» **What is needed**
Pull every line with "give" from the data.

Stored data entries
----

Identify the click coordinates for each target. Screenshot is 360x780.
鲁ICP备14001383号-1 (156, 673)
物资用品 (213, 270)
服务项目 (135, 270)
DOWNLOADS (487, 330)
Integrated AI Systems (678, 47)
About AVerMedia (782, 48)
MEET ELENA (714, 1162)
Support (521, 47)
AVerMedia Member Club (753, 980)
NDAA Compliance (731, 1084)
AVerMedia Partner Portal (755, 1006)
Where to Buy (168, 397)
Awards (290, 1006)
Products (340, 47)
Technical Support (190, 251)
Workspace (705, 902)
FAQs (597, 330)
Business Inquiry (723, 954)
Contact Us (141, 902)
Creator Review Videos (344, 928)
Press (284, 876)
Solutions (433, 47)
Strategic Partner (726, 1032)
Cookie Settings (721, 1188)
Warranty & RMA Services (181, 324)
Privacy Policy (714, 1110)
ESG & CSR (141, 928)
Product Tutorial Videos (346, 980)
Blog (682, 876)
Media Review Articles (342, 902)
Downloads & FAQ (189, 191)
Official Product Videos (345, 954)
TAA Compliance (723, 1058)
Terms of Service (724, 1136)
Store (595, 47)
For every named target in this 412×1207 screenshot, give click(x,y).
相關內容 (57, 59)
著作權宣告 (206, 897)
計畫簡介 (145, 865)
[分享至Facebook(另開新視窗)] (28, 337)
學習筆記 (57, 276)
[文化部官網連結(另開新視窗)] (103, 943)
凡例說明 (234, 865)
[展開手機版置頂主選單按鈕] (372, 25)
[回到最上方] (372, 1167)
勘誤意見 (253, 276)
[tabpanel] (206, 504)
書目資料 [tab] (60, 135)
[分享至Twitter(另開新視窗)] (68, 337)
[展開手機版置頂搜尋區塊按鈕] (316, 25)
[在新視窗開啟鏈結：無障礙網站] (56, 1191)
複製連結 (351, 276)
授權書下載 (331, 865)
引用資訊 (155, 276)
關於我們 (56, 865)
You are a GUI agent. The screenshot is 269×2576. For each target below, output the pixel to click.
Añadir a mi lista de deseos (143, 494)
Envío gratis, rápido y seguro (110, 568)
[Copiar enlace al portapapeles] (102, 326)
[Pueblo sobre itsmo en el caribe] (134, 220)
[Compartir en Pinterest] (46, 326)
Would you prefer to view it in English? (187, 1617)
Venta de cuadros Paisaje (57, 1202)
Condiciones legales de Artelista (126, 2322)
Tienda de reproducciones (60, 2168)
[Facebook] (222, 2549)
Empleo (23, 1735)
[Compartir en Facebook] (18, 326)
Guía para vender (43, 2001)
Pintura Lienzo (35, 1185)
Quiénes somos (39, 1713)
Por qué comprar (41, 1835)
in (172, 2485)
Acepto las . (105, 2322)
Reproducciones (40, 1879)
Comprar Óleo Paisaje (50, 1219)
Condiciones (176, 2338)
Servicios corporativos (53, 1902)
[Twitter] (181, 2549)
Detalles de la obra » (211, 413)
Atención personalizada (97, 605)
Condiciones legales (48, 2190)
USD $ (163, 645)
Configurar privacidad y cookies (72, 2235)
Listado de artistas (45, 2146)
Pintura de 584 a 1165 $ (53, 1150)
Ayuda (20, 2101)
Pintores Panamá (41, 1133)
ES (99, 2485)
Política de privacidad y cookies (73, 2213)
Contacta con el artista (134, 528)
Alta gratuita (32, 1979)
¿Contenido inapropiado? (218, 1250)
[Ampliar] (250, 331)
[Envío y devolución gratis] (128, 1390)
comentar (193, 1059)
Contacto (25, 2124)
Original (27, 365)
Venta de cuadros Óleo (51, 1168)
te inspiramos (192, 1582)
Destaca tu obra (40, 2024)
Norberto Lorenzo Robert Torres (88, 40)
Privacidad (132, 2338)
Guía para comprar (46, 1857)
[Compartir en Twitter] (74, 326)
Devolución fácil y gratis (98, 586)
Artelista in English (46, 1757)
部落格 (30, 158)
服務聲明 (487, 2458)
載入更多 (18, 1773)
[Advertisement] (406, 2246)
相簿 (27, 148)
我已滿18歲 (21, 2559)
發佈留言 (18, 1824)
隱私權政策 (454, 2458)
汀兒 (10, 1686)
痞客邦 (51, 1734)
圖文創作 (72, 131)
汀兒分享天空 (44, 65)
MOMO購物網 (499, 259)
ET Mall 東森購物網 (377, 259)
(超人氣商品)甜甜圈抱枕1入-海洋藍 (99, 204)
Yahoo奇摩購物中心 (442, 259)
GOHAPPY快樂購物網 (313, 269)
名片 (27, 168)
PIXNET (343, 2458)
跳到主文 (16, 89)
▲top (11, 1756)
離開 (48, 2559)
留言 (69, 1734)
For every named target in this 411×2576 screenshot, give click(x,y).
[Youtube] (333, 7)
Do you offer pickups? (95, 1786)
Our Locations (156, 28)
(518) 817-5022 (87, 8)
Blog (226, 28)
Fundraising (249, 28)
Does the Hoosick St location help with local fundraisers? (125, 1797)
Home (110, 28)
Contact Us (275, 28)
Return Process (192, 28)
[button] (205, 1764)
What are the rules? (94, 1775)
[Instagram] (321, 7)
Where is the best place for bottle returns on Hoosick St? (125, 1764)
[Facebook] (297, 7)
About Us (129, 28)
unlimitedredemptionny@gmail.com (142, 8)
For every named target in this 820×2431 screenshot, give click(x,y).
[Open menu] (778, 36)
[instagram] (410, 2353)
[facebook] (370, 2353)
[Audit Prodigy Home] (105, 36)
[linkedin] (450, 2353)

----

» **Response area**
For every named target in this 412×1207 screenshot, give click(x,y).
For every named target in this 411×2576 screenshot, give click(x,y).
For every named target in this 820×2431 screenshot, give click(x,y).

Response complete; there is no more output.